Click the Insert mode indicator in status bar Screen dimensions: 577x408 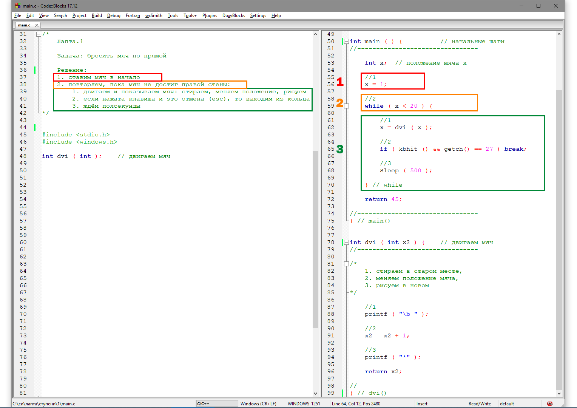[422, 403]
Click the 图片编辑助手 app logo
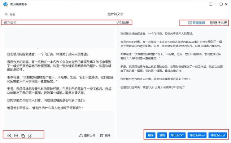 [5, 4]
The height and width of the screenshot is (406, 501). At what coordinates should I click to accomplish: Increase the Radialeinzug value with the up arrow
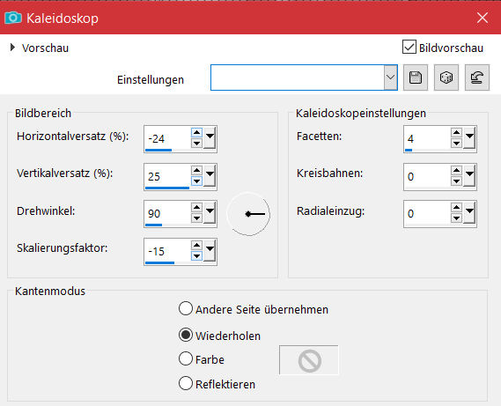[x=457, y=208]
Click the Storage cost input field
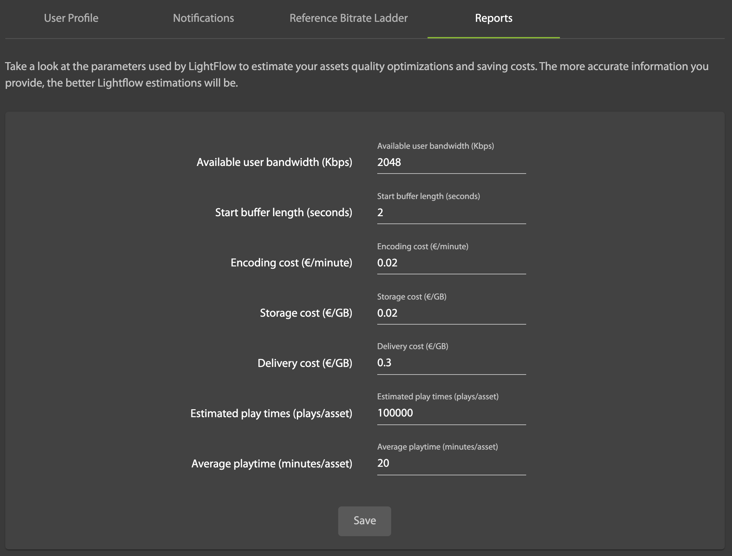This screenshot has height=556, width=732. pyautogui.click(x=451, y=313)
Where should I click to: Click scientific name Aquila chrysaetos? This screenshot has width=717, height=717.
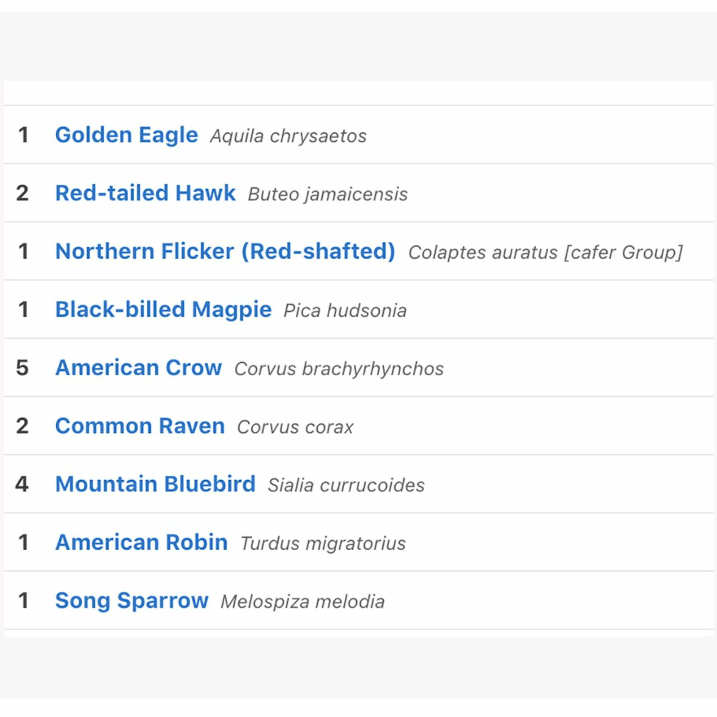point(288,136)
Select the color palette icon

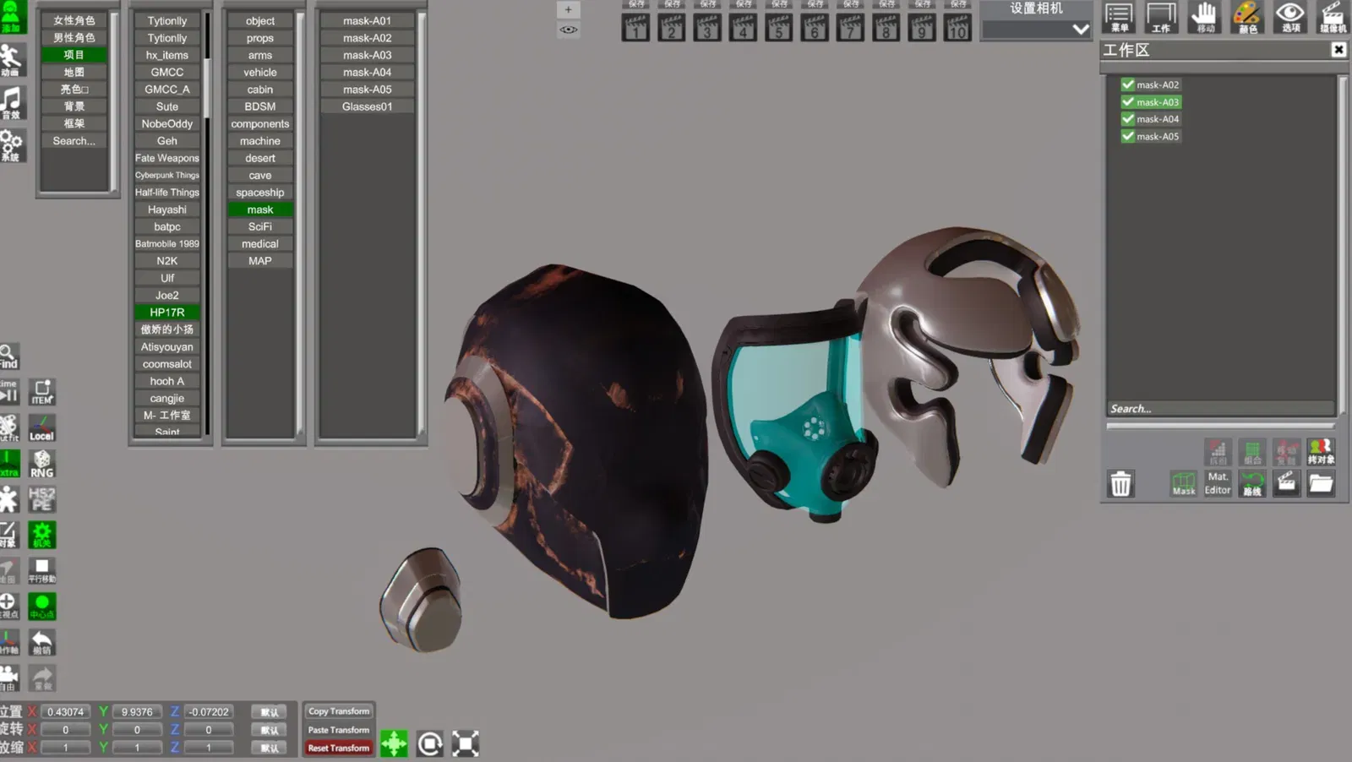coord(1247,17)
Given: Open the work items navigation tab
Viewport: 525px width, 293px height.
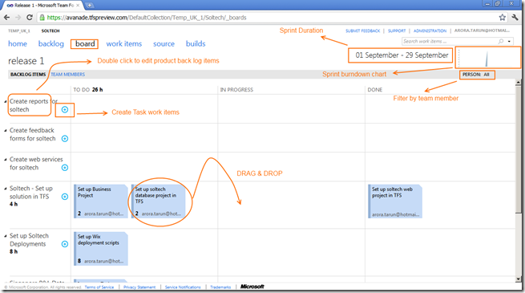Looking at the screenshot, I should click(124, 44).
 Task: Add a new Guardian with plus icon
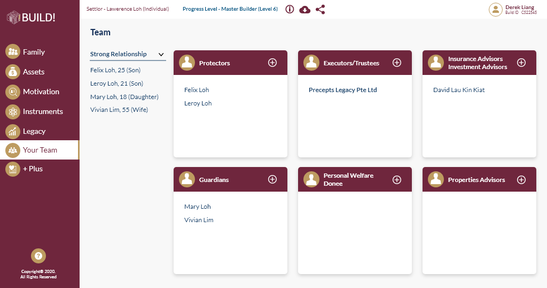tap(272, 179)
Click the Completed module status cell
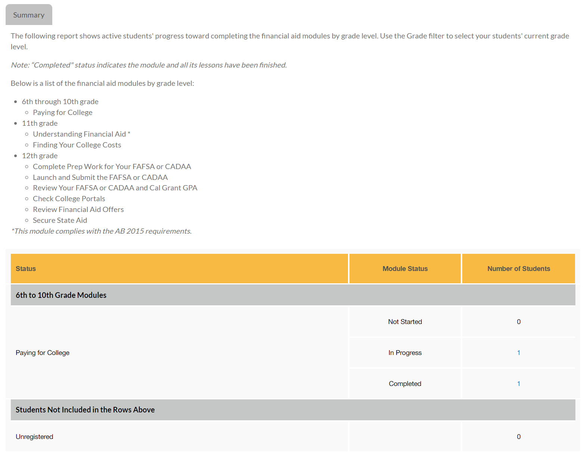The image size is (584, 455). point(405,383)
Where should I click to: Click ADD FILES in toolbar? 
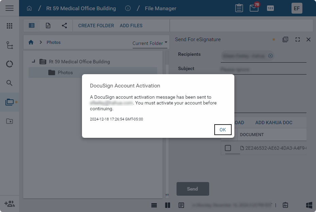click(x=131, y=26)
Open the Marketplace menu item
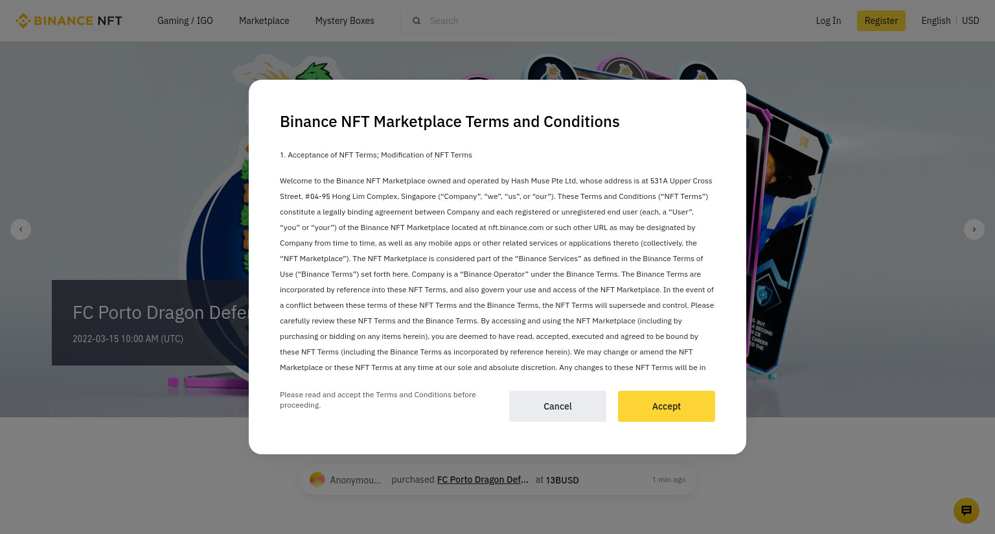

INSTRUCTION:
Copy everything from the row containing "Task: Add a new Guardian with plus icon" down to the end of the rows, leaving out the pictures.

TASK RESPONSE:
 Task: Add a new Guardian with plus icon
tap(272, 179)
Click the Completed module status cell
The image size is (584, 455). point(405,383)
Where should I click to: Click ADD FILES in toolbar? 
click(x=131, y=26)
Open the Marketplace menu item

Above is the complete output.